• JOB
Write out the stretch from "Many property owners, especially" through "and/or sewer systems." in the Green Meadows annexation article, copying it word for word.

• SOURCE PASSAGE
* * * * *

Green Meadows residents: Vancouver annexation plans trampling our ‘right to vote’

VANCOUVER — With annexation plans looming, many residents in the Green Meadows neighborhood have stepped forward to question the process and urge Vancouver city leaders to allow a vote on the issue.

“I’m really upset about this. It’s like a big train coming through town and most of us didn’t even know about it,” says Green Meadows resident John Hallinen of the city of Vancouver’s plan to annex 1,270 acres of unincorporated Clark County into the city limits, including the entire Green Meadows Neighborhood and portions of the East Minnehaha, Sunnyside and Andresen/St. Johns neighborhoods.

The entire annexation area, known as the Van Mall North Annexation, includes 4,560 people living in 2,195 households.

Dave Socolofsky stands on his back patio, overlooking the 14th hole at the Green Meadows Golf Course on Tue., Feb. 21. Like many of his neighbors in the Green Meadows neighborhood, Socolofsky worries that a plan to annex several areas of unincorporated Clark County into the city of Vancouver will alter his community’s livability. Photo by Kelly Moyer
Dave Socolofsky stands on his back patio, overlooking the 14th hole at the Green Meadows Golf Course on Tue., Feb. 21. Like many of his neighbors in the Green Meadows neighborhood, Socolofsky worries that a plan to annex several areas of unincorporated Clark County into the city of Vancouver will alter his community’s livability. Photo by Kelly Moyer

Hallinen has lived in his Green Meadows home at the edge of the Green Meadows Golf Course since 1972. He says he is frustrated by the city’s decision to use the signature method for annexation instead of taking a vote. Hallinen recently reached out to his Green Meadows neighbors and collected nearly 250 signatures from residents who are concerned about the city’s annexation plans.

At the heart of the residents’ worries is city leaders’ push to annex without a vote.

“The city just keeps pushing this thing through like it’s OK with everybody,” Hallinen says. “But it’s not.”

Under Washington law, city leaders have a variety of methods for annexing portions of  the city’s designated urban growth area (UGA) into the city limits. In the Van Mall North  case, Vancouver leaders have proposed using an annexation method known as the “60 percent petition” method. This means that the city must have signatures from at least 60 percent of property owners within the annexation area to proceed with the annexation plans.

Many property owners, especially those in the Green Meadows neighborhood who have lived in unincorporated Clark County for several decades, say they found out that they’d given their permission for annexation when they signed their utility covenants hooking up to Vancouver’s water and/or sewer systems.

As Vancouver leaders consider annexing several areas of unincorporated Clark County into the city limits, many long-time residents near the Green Meadows Golf Course worry about long-term livability, say they want to vote on issue
Click to view full map.

Hallinen says he remembers hooking up to the city’s sewer system in the 1980s and being asked to sign the utility covenant, which basically said he was agreeing to annexation when the time came.

* * * * *

• EXTRACTED RECORDS
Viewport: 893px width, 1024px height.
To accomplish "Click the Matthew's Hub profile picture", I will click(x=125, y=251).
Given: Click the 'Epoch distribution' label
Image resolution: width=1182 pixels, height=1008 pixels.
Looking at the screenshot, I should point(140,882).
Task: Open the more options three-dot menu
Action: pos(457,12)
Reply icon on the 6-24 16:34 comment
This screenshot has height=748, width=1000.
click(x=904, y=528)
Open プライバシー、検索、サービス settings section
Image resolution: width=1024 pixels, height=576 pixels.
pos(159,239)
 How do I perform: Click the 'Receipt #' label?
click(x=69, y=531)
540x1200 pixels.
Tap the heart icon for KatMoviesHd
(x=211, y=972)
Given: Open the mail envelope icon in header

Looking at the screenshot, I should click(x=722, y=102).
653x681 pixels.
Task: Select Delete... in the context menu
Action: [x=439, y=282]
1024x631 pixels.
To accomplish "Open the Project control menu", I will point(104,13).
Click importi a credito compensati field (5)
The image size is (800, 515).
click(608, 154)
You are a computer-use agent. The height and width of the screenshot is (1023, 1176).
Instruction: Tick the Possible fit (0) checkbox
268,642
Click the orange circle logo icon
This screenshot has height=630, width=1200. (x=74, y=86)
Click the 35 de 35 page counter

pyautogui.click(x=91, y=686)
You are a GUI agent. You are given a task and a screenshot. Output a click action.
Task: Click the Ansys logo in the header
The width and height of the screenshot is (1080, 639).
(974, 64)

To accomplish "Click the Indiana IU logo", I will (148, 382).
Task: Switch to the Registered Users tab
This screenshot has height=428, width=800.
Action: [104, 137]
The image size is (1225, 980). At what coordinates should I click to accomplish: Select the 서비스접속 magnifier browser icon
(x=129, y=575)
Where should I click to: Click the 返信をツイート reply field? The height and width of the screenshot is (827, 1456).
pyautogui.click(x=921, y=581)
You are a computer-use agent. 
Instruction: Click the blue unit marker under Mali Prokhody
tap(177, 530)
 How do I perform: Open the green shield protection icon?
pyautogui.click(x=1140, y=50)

* * * * *

• RESPONSE FOR THIS EXERCISE
Many property owners, especially those in the Green Meadows neighborhood who have lived in unincorporated Clark County for several decades, say they found out that they’d given their permission for annexation when they signed their utility covenants hooking up to Vancouver’s water and/or sewer systems.